## Text for analysis
────────

In the name of Allah SWT the Most Merciful, the Most Gracious.
I suffer from schizophrenia, a mental illness that affects up to one in a hundred people worldwide. The illness disrupts the functioning of the mind and causes intense episodes of psychosis, including but not limited to delusions and hallucinations, as well as longer periods of reduced expression, motivation and functioning. I was officially diagnosed with the illness during the end of the month of July, 2017, Alhamdullilah. Over the course of my ongoing journey with my mental illness I have learnt a great deal, Alhamdullilah.
Overcoming the stigma attached to mental health in the community:
There is a great stigma attached to mental illnesses in our community. Well-meaning mashayikh isolate and hurt sufferers of mental health by suggesting that the cure lies only in ‘getting closer to Allah SWT.’ Their prescription for clinical depression is to be more God-conscious and their prescription for anxiety is to increase our reliance on Allah SWT. Whilst all these prescriptions are beautiful and ideal in principle, we should never prescribe cures to illnesses we possess no knowledge of. It is incredibly important that we as a community invest in mental health programs in our schools, masajid, and community centres. We should value and hold in high esteem the science of psychology and psychiatry, and not perpetuate the outdated view that these sciences are useless and a waste of time – I’ve had a couple of well-meaning aunties tell me to never enter into these fields because according to them; studying psychology makes one mad. Mental illnesses MUST be treated like any other physical illness. It is not the fault of the sick. Nobody chooses to be mentally ill and nobody should ever feel ashamed of their mental illness.
After my first psychotic episode, I refused to take medication because I was lead to believe that I was just possessed by the devil. After I internalized this, I experienced a period of intense depression because I thought I was a ‘bad Muslim’ since I was possessed by the devil. I started to blame myself and became hopeless. But after my second episode, I sought professional help from psychologists, psychiatrists and established scholars and realized something profound: just like a diabetic person needs regular medication in order to survive, I need ongoing medication for my schizophrenia in order to live and there’s no shame in that. I also realized something beautiful: my illness is a test from the Most Merciful, the Most Wise and with every difficulty there is great ease. With this diagnosis, I have learnt so much about myself and about the compassionate nature of our Lord. He tests us to strengthen our hearts. The tests from Allah SWT come in different forms and instead of spending time hiding behind your mental illness and being consumed by shame and guilt, seek Allah SWT and His cures such as medication, counselling, and the recitation of the glorious Qur’an. Immerse yourself in the Qur’an and become enlivened by it. Once you see the beauty of the Qur’an you begin to see the beauty in everything around you; even in your own imperfections and illnesses – this is what I truly believe now. My illness is a gift from the Most Kind and the greatest form of gratitude to God is to use His gifts and blessings in the service of His religion. So I pray that with my illness I am able to break down the negative stereotypes surrounding mental health and be a tool to inspire those suffering from mental illnesses to seek professional help and realize that they are not to blame. But I cannot do this alone. In surat Taha, when Allah SWT orders the Prophet Moses to go to the Pharoah, the beloved Prophet of God asks Allah SWT for the aid of his brother so that he may overcome the Pharoah. Similarly, in order to overcome the stigma attached to mental health, we as a community need to stand with our brothers and sisters who have been rejected and hurt by members of our community and educate the ignorant. We need to offer them support and our time and resources.

────────

## What the task requires
According to the essay on schizophrenia, when was the writer officially diagnosed with the illness? Answer using only the essay on schizophrenia above.

## Provided data
────────

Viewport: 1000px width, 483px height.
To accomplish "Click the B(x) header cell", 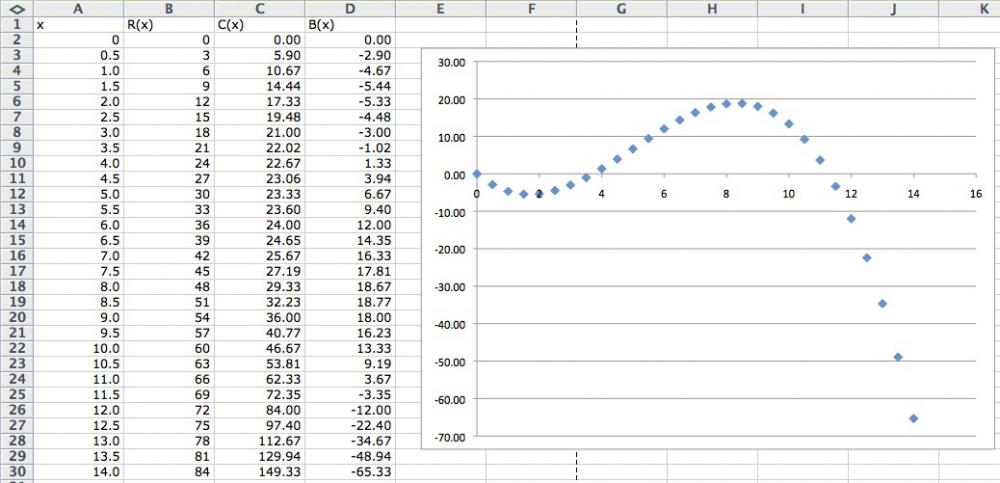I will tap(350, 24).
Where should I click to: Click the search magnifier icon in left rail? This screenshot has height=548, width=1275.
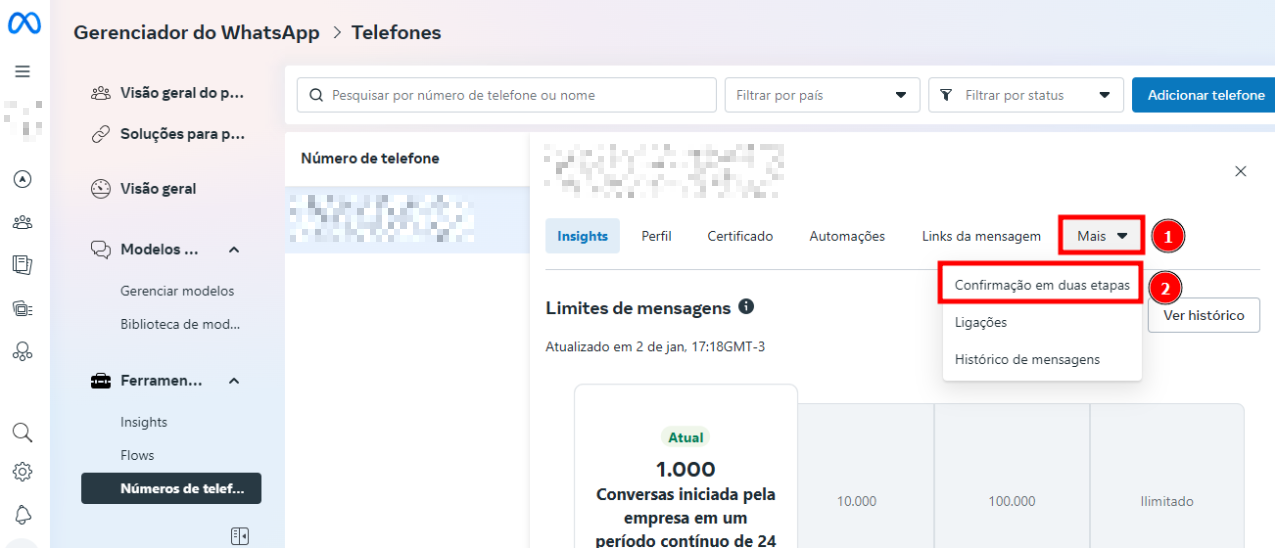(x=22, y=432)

────────

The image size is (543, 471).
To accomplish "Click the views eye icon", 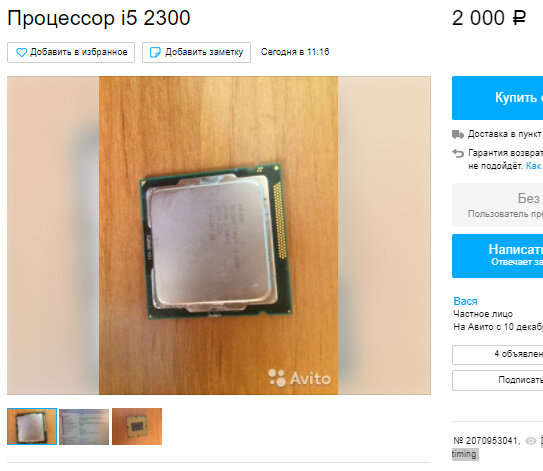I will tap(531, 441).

────────

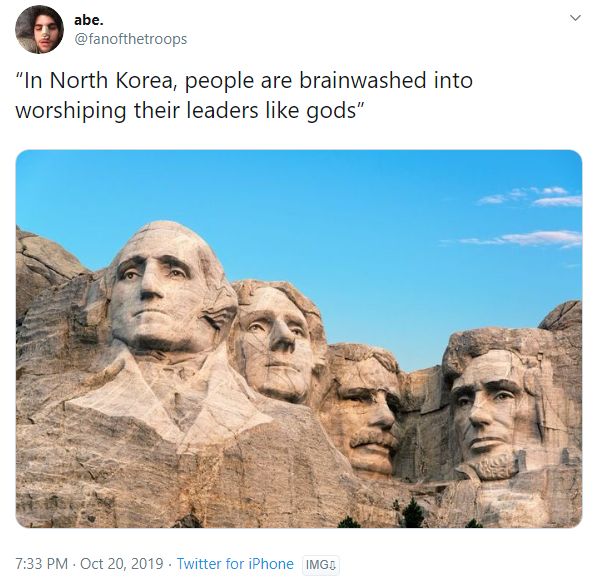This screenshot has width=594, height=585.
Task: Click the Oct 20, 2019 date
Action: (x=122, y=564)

────────

## Finished exercise
At the end of July 2017.